3) Vernacular Vernacular data is data that is provided voluntarily, mostly by private entities, for public consumption. This is the kind of data that’s provided by people on the ground. And while most of it is freely accessible to all, a certain amount of knowledge and skill is needed before actually contributing (my mother, for instance, wouldn’t know where to begin). What separates this kind of data from the others is its self-correcting nature. Vernacular data tends to be openly editable, which means that anyone who notices errors can correct them. When this is not the case, the public at large is usually given access to the machinery needed to report errors. For those of you who don’t know me and have never before read this blog, this comprises my personal favorite source of data, for a variety of reasons (it’s also the one I often refer to as ‘Dork-sourced’). I choose the word ‘vernacular’ for much the same reason it was chosen to describe structures that have been standing for centuries – because experience and dedication and commitment are often stronger than formal indoctrination. Examples of these data sources are OpenStreetMap (including the numerous spin-offs that expand upon OSM’s data) and Google Maps (the My Maps aspect, as well as the API). Other examples (sometimes referred to as ‘passive’ data) include data like geo-tagged photos at Flickr or Panoramio.
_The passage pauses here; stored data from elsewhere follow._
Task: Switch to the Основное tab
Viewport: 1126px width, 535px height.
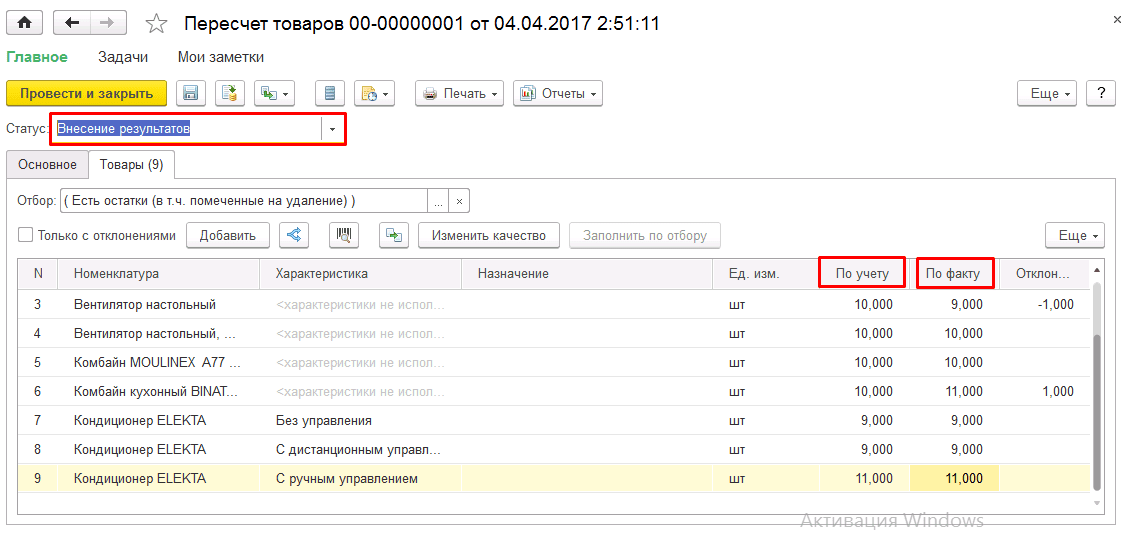Action: click(47, 164)
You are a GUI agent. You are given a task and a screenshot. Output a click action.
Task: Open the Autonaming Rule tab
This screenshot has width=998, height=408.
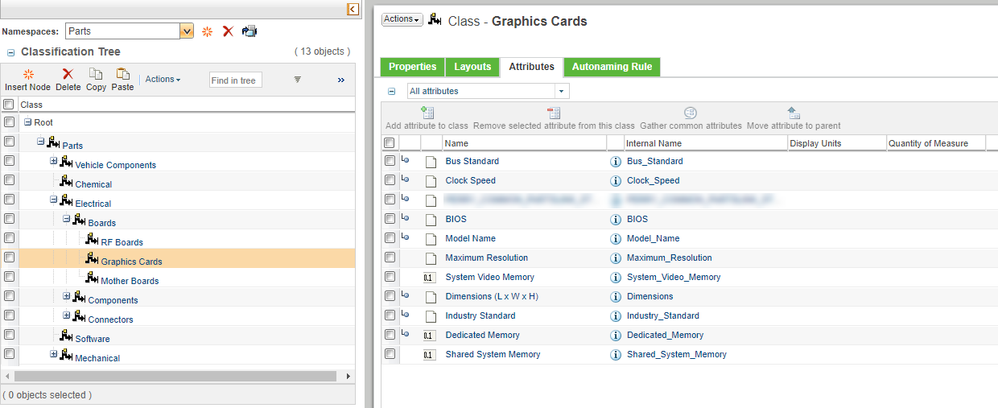point(611,67)
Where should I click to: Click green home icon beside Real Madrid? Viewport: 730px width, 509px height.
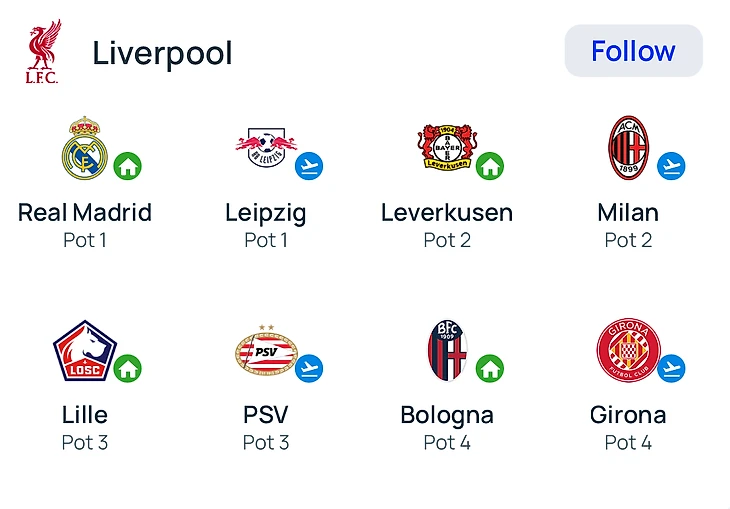tap(127, 166)
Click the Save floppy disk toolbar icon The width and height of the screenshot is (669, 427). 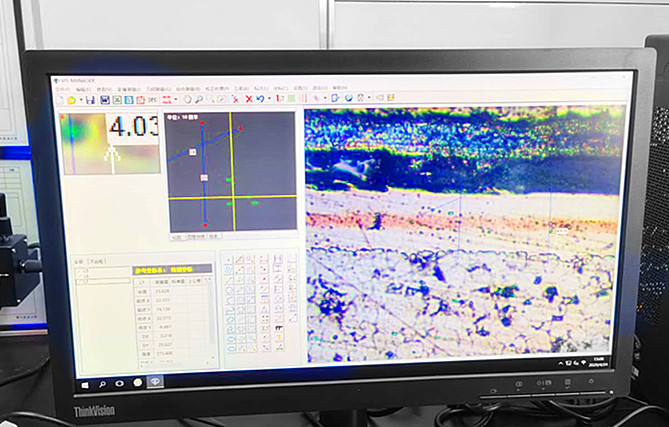(90, 100)
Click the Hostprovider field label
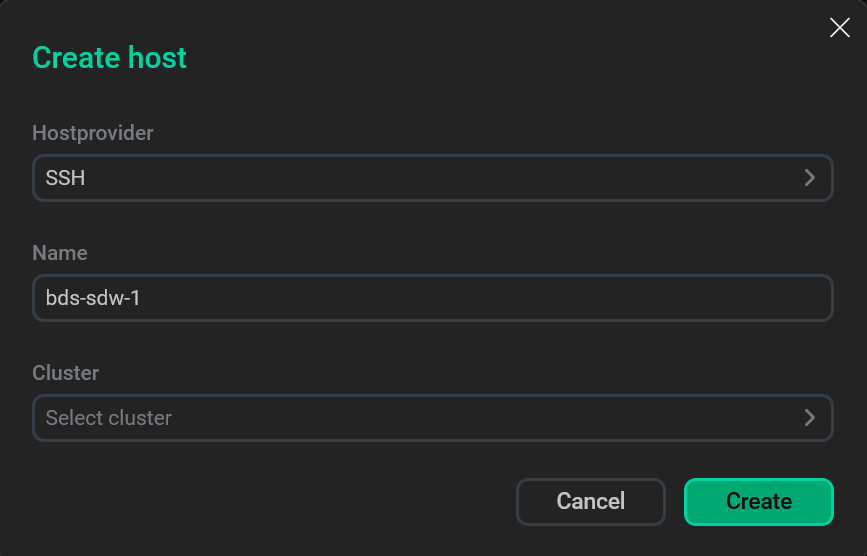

The most important thing to remember about all three of these categories is that none of them possess any kind of exclusive claim to accuracy and/or quality. I’ve chosen the locations of these lines carefully, and I feel they’re safely drawn. It is important to remember that the lines refer only to source.
In practice, I find that I tend to dance between all three categories, depending on the project at hand and the data I can get my hands on for said project. I have my personal preferences, and they usually dictate where I start a search for data, but at the end of the day I select my sources based solely upon who offers the best available data for the task I have before me. I’m sure I’m not alone in this.